All three major stock indexes stepped further away from last week's record highs that were fueled by hopes that an interim deal between the United States and China was in the offing.
Those hopes dimmed as President Trump suggested a deal might have to wait until after the 2020 election, and separately, Secretary Ross confirmed that new tariffs on Chinese imports would go into effect on Dec. 15 as scheduled, unless substantial progress was made.
These comments, on the heels of France's threatened retaliation over potential new U.S. duties on French products, itself a retaliation against a proposed French "digital tax," suggested that America's hydra-headed tariff war against its major trading partners would continue to dominate markets for the foreseeable future.

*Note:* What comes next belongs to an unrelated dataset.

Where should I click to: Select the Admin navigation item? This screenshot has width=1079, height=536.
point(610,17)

"We've seen this happen numerous times, where there's a trade disappointment and there's a stock market sell-off," said Bucky Hellwig, senior vice president at BB&T Wealth Management in Birmingham, Alabama. "There's disappointment that 'phase 1' (of a U.S.-China deal) has been pushed back."
Tariff-sensitive chipmakers were down, with the Philadelphia SE Semiconductor index falling 2.0%, on track for its worst day in nearly two months.

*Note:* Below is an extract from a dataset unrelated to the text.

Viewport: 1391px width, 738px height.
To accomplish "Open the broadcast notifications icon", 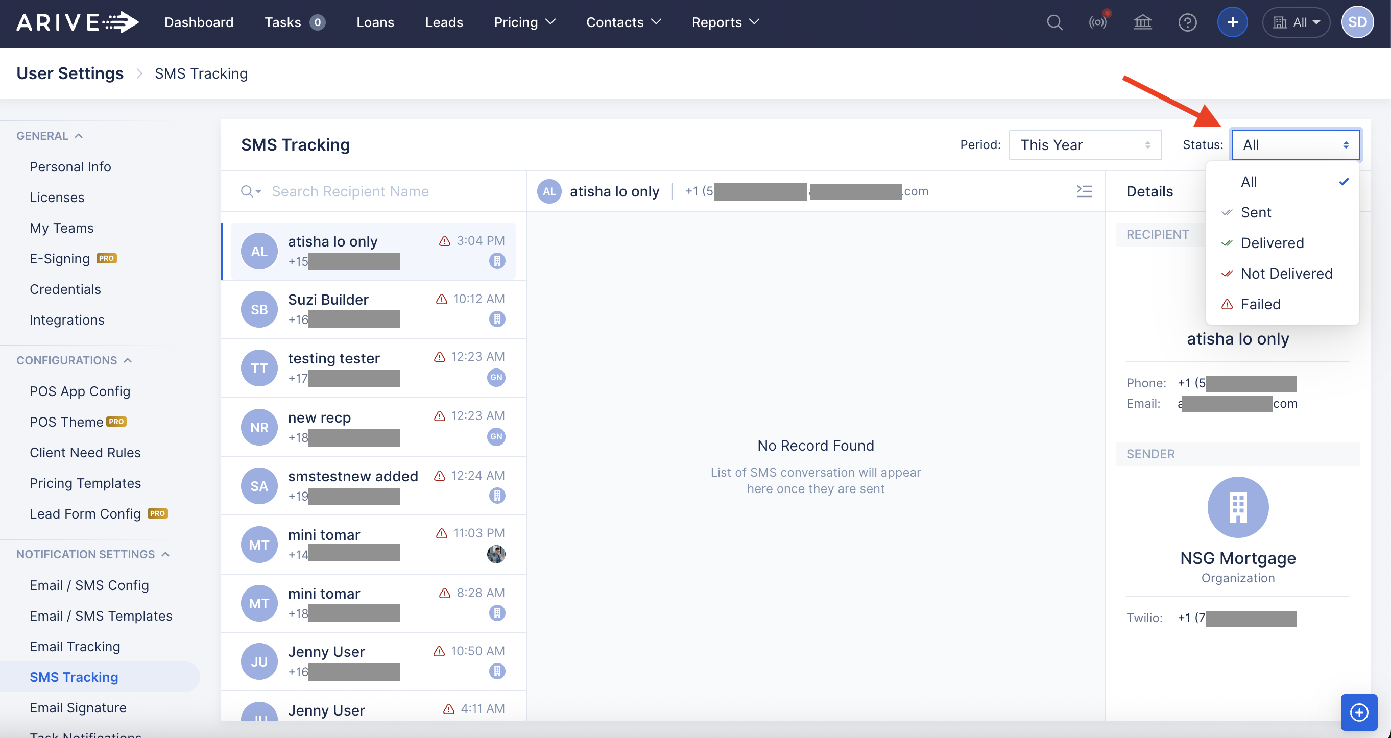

The Dow Jones Industrial Average (DJI) fell 357.45 points, or 1.29%, to 27,425.59, the S&P 500 (SPX) lost 29.61 points, or 0.95%, to 3,084.26 and the Nasdaq Composite (IXIC) dropped 79.97 points, or 0.93%, to 8,488.01.
Nine the 11 major sectors in the S&P 500 were in negative territory, with momentum stocks Apple Inc (O:AAPL) and Amazon.com (O:AMZN) weighing heaviest.
Financials (SPSY), consumer discretionary (SPLRCD) and energy (SPNY) stocks, as well as trade-vulnerable industrial (SPLRCI) and tech (SPLRCT) sectors suffered the largest percentage losses.
Shares of AK Steel Holding Corp (N:AKS) rose 3.3% after miner Cleveland Cliffs (N:CLF) agreed to buy the company in an all-stock deal worth about $1.1 billion.
Audentes Therapeutics Inc's (O:BOLD) shares soared by 105.5% after Japan's Astellas Pharma Inc (T:4503) said it would buy the U.S. drugmaker for about $3 billion in cash.
Declining issues outnumbered advancing ones on the NYSE by a 1.80-to-1 ratio; on Nasdaq, a 1.82-to-1 ratio favored decliners.
The S&P 500 posted 1 new 52-week highs and 5 new lows; the Nasdaq Composite recorded 29 new highs and 63 new lows.